Edit : I used another usb-c to usb-c câble (from xiaomi) to completely charge the PB.
mAh is a dumb number because it’s actually Wh or.energy is better but we have to find the Voltage out to then multiply and get mWh from mAh X Voltage so crudely we assume the voltages the same and don’t look too accurately comparison.
the Powercore loses energy in the cells discharge and the DC-DC conversion , about 94% efficient which relative to everything else is nearly perfect.
the transfer loss. This is about 1% loss in a wire and in good wireless setup is 15% loss. This may sound terrible but that’s the nature of this Universe. Photons go in all directions as they don’t hold a charge and it’s only via a coil and proximity it does better. Electrons hold a charge so can be guided by a voltage difference. Wired will always be better than wireless, but wireless is convenient no cable to plug. For a wall socket charger you don’t care or even know but when you think you bought 10000mAh Powercore is becomes more obvious.

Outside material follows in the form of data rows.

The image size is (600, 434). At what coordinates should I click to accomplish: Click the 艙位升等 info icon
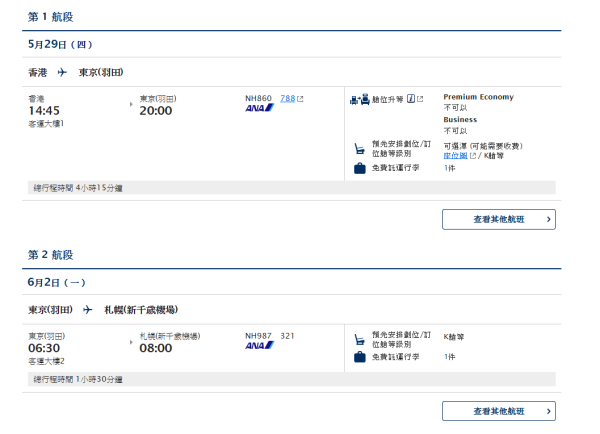tap(409, 98)
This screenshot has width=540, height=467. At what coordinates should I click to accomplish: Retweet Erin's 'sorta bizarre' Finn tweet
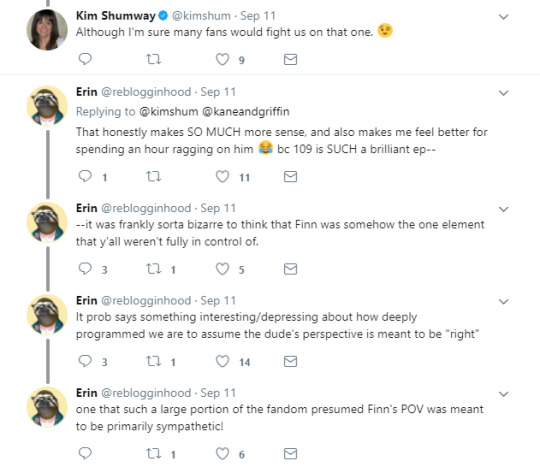click(153, 269)
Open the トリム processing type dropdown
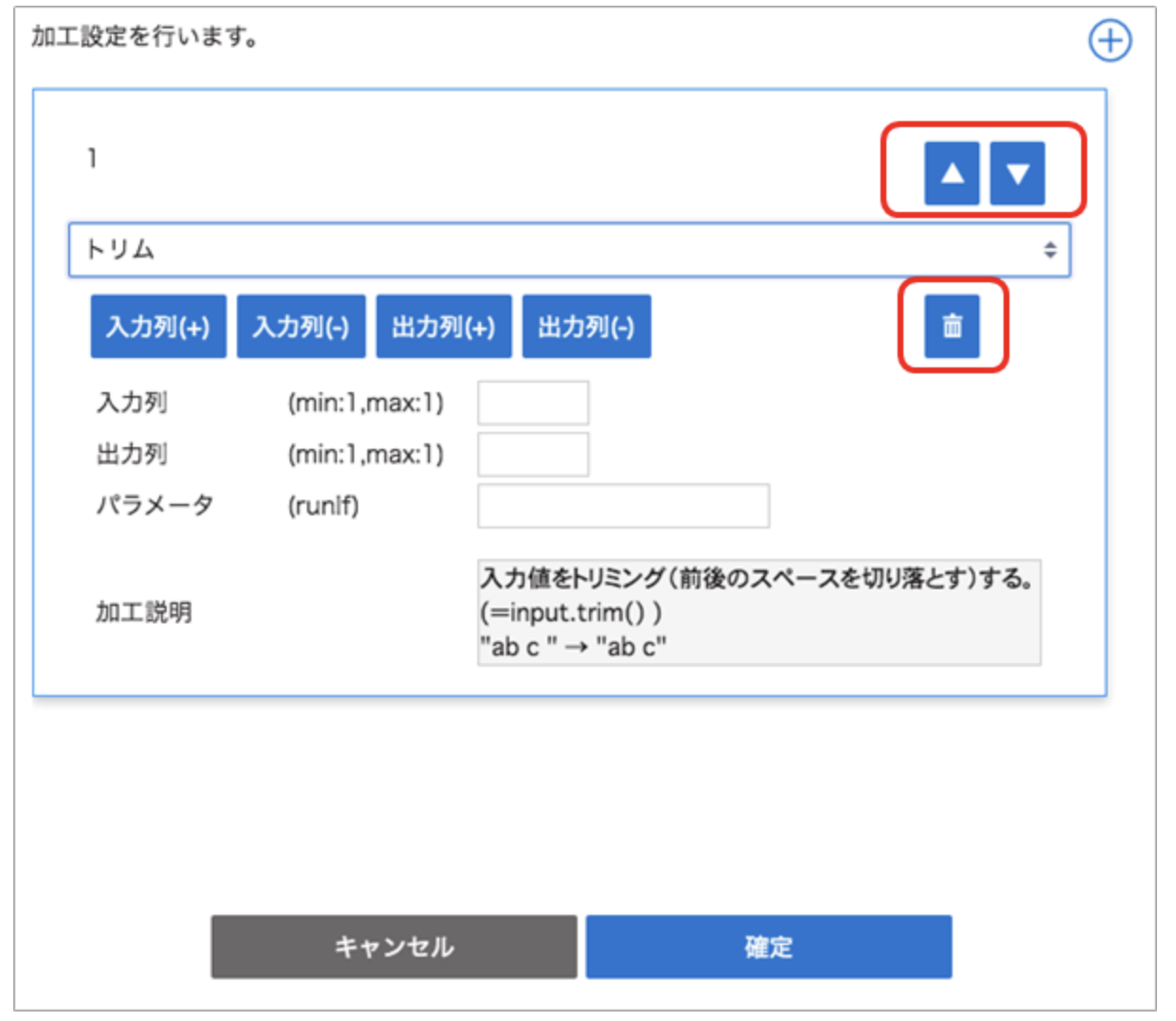Viewport: 1176px width, 1021px height. tap(568, 250)
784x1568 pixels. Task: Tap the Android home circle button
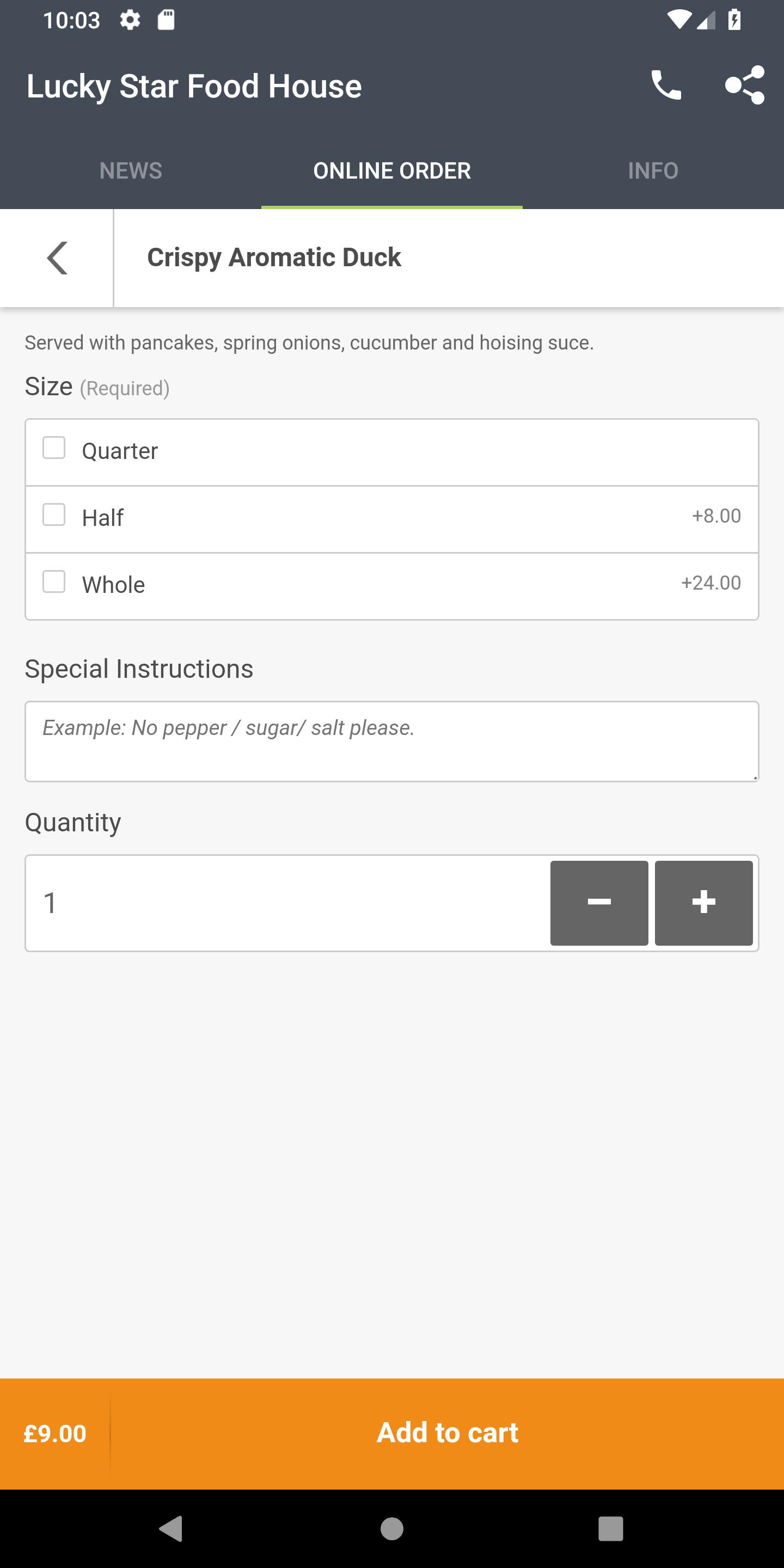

the phone loses energy in the electronic DC-DC conversion and in the chemical recharge of its battery
phones lose energy while on. Slower charging means the phone is on for longer while charged so loses more.
these add up to a rough rule of about 65% efficiency is normal, most of it loss is your phone and very little is Anker fault who in a fully working unit is nearly perfect.
Which reviews suggest has about 9 hours battery life.
I’m not exactly sure what you mean by % but I’m assuming you mean the % increase so if I add them all up 60+60+52.5+4= 180% so you got 1.8 phone recharges.
That meant you got 4815mah from 1000mAh so about 50% efficiency.
Look at Paul’s review, he got about 65% efficiency.
So you do have some kind of problem. It could be
a failed unit so warranty replacement
your phone is being used a lot while being charged, something is draining it battery while it is being recharged.
terrible wireless efficiency such as a case is slowing it all down and more energy is just radiating into space and warm a wall , or you, instead.
To help eliminate which try:
wired charging, this removes one of the causes, if you get much better performance then focus on causes of wireless inefficiency like no case it’s well positioned etc
confirm the phone is not do anything, when it’s not being charged but just on a surface, how much is lost in the above durations such as you mentioned an hour. For example if in 3 hours not used you lost a lot of power then the issue is fully resolved the phone is burning energy away itself and so less gets into its battery. Paul’s excellent review removed this via turning the phone off.
Further education would if you thought 65% was itself low, shouldn’t it be nearer 100% and so you bougbt a bad Anker product, well no actually that your iPhone fault it loses energy itself recharging itself as is the source of heat, check out the more detailed review of a different wired product where USB meters helped eliminate that about 4/5th of last energy was in the phone and Anker is >90% efficient.